Future of Houston #2: Is Houston like Cleveland?

"Whatever else it may become, Houston will still be an oil and gas town for many years. Detroit still manufactures cars. Pittsburgh still makes steel. Plenty of U.S. cities have accepted that their best years are behind them and supplemented their legacy industries by finding a new economic equilibrium—one based to a great degree on, say, health care, higher education, a port, and a NASA facility. Cleveland, for example. I’m describing Cleveland. But who wants to live in Cleveland?"
-Evan Mintz, Texas Monthly

In my last post, I discussed two differing views on Houston's future.  One predicting that Houston's fortunes will reflect the country as a whole (a "prophetic" city).  Another where Houston will be particularly hard hit by climate change and our economic response (a "pathetic" city).  The author that posed the latter, Evan Mintz, suggested in the quote above that Houston may level out like rust belt cities before it; more specifically, Houston could end up like Cleveland.  Let's unpack that comparison, understand Cleveland a little better, and see trends in their decline that could unfold in Houston.
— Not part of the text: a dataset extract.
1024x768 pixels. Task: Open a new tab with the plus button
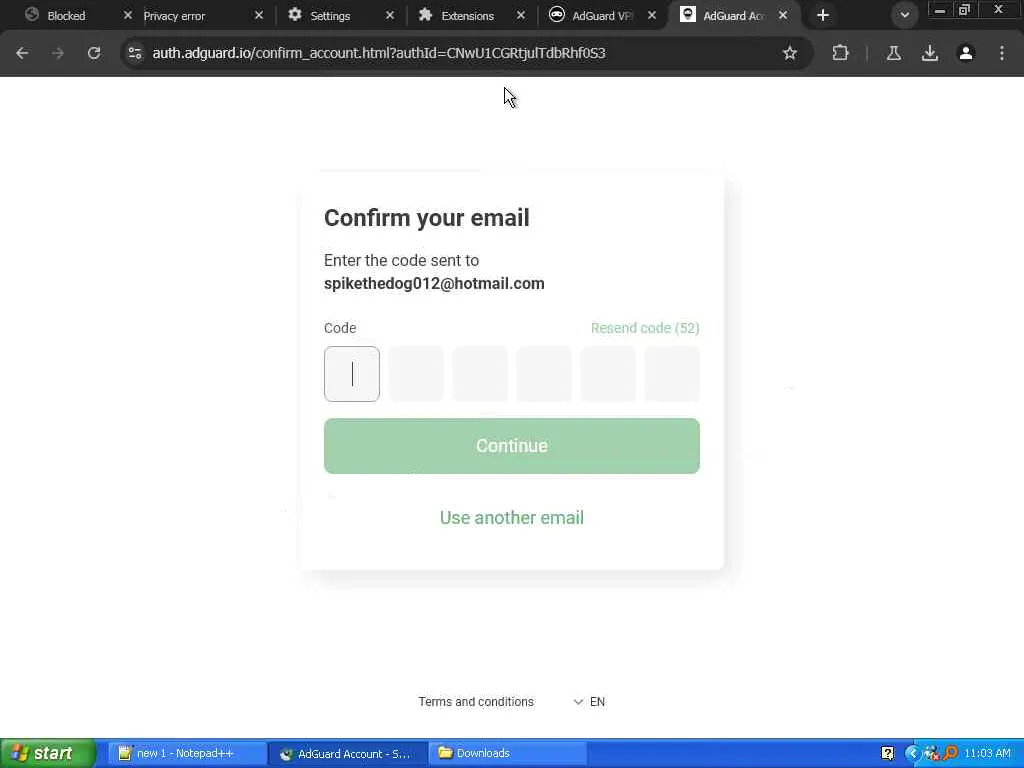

Houston is home to 2.3 million people; Cleveland is home to about 2 million less.  Since 1940, Houston grew about 30% while Cleveland declined 9% each decade.  Today, Cleveland is neck-and-neck with Detroit for the highest poverty rate in the US.  So why would Evan Mintz, reporter for Texas Monthly, suggest Houston could end up like Cleveland?  Fear.  Fear that what happened to Cleveland, could await Houston.  Why fear?  Because if you look back far enough, the Cleveland of past looks like the Houston of present: top 5 US city, home to among the highest concentrations of corporate headquarters, major port town, home to the world’s largest oil companies and oil refineries, highly diverse immigrant city, etc. etc.  Both cities welcomed unimaginable quantities of oil, then cleaned, contained, and shipped it around the world.  And for the 100 years before 1940, Cleveland grew 115% per decade.  So what happened?

The moment of Cleveland’s decline isn’t a single date.  Larger trends, economic and demographic, correlate with population drops.  In terms of economic trends, historians who maintain the Encyclopedia of Cleveland history at Case Western demarcate the evolution of the city’s economy into four phases.  The first phase is the building of the Erie Canal in 1815, which connected Cleveland to New York City.  It became a major source of goods from the interior’s farms, mines, and forests, as well as a budding shipbuilding center.  The second phase was the introduction of the railroad in 1851, which expanded its presence as a major hub in all directions.  It developed into an industrial center for manufacturing iron, steel, and, yes, railroads.  The third phase, starting in 1880, was a confluence of these factors that lent itself to a sustained boom for several decades.  For example, Cleveland was centrally located in the midwest, so it was the place where combinations of goods (e.g., coal, oil, iron, acid, manufactured parts) could be performed easily. As a result, the chemical industry (which underwent its own revolution) and machine-making facilities made Cleveland their home as well.  It had become economically diversified.

The end of the third phase, in hindsight, highlights the changes that were to come.  Cleveland was a place where people and companies came to make a living.  As a result, both groups were subject to persistent changes.  The composition of people who worked in Cleveland changed with immigration patterns and the companies changed as “the city's business leaders carried out major acquisitions, mergers, expansions, deaccessions, and bankruptcies in virtually every industry in every decade.”  Unionization grew rapidly in response.  Then the fourth phase began around 1970.  In one decade, a third of manufacturing jobs had gone overseas as globalization became the new mantra.  This meant the US government coordinating steel production overseas to aid relations with cold war allies.  It also meant nearly eliminating strategic tariffs and trade barriers.  Highways changed the economics of transport for a city that relied upon the canals and railroads for so long.  And new environmental laws made old-fashioned manufacturing methods much more expensive at a time when struggling firms were being cannibalized in the 1980s era of corporate raider finance.


So Cleveland’s economy had become increasingly diversified, but it was unprepared for the disloyalties inherent to large corporations.  So when things got tough, and when options became readily available, employers put Cleveland second.  Is this a particular risk of having a greater constitution of large companies within a city?  That when things are good, they’re very good, but the converse is the inverse?  Or were the economic conditions so extraordinarily bad that no amount of corporate loyalty could’ve saved Cleveland? These questions, and those considering demographic changes as causes of Cleveland’s decline, will be addressed in later blog posts.